Tells creditors condition for purchases is that they oppose Spyglass deal

TORONTO - Billionaire investor Carl Icahn is offering to buy debt from Metro-Goldwyn-Mayer creditors on condition they vote against a proposed combination with Spyglass Entertainment.

Icahn, Lionsgate's largest shareholder who is backing the Canadian mini-studio's rival run for MGM, said his group will purchase senior secured loans to the hobbled Hollywood studio at 45 cents on the dollar.

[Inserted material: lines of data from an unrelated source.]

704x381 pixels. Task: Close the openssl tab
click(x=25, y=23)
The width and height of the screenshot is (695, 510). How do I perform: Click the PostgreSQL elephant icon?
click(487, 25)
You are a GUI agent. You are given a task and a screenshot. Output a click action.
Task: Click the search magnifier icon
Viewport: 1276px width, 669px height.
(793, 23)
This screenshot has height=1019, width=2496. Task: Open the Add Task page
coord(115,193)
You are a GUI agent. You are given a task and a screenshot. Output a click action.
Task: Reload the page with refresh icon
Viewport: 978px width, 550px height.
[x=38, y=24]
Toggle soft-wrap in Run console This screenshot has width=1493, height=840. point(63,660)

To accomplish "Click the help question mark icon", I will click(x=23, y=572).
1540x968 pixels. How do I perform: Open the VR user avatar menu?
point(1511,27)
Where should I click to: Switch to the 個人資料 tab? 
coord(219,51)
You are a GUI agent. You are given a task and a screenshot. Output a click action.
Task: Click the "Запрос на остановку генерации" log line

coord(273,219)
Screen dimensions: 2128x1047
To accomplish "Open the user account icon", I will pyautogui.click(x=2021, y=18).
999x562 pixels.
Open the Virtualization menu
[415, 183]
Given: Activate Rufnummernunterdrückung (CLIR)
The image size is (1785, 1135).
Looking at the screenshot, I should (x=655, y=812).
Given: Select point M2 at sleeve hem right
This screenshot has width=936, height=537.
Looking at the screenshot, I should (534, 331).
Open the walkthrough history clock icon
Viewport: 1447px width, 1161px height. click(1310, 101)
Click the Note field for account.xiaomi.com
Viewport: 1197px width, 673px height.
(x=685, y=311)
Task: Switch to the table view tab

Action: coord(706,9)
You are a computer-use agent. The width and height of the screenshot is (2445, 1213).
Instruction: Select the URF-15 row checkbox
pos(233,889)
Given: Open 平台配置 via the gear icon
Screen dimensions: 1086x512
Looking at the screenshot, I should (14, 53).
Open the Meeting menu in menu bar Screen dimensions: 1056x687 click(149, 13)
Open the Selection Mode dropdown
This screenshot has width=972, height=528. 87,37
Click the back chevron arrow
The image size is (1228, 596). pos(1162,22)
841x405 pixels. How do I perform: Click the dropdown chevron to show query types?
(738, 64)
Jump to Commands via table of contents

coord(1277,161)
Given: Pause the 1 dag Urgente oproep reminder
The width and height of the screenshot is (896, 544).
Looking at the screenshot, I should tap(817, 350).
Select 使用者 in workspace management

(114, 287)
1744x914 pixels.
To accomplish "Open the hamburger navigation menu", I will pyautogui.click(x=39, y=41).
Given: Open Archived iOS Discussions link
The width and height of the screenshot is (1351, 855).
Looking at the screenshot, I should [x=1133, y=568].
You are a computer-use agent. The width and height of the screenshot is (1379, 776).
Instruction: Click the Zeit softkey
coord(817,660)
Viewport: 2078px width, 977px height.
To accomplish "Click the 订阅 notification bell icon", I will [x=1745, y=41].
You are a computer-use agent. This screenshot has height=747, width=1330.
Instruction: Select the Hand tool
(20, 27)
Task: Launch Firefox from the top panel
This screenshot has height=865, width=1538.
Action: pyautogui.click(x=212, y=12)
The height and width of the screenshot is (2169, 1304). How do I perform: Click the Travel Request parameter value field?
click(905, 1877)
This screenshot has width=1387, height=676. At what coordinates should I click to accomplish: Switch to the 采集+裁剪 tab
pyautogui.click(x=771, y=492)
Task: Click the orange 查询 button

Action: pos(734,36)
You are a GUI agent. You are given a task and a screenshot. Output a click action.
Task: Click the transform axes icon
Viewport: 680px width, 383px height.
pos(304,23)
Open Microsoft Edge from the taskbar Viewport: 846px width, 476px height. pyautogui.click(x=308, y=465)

He already owns about 13% of the $4 billion in debt.

Icahn's conditions include at least $963 million of the senior notes participating in the offer.
 
The offer to buy debt comes as Icahn lines up alongside arch-nemesis Lionsgate to defeat a rival bid to control MGM from Spyglass and succeed with their own.
  
His debut purchase offer will expire on Oct. 29 when MGM creditors are scheduled to vote on the proposed Spyglass combination.

Icahn said the Spyglass plan for MGM is a "prescription for disaster,” and that it was being “ramrodded through with the typical fear tactic that the 'sky will fall' if the plan is not approved."

The activist investor said the sky was more likely to fall on MGM if its creditors approved the Spyglass plan.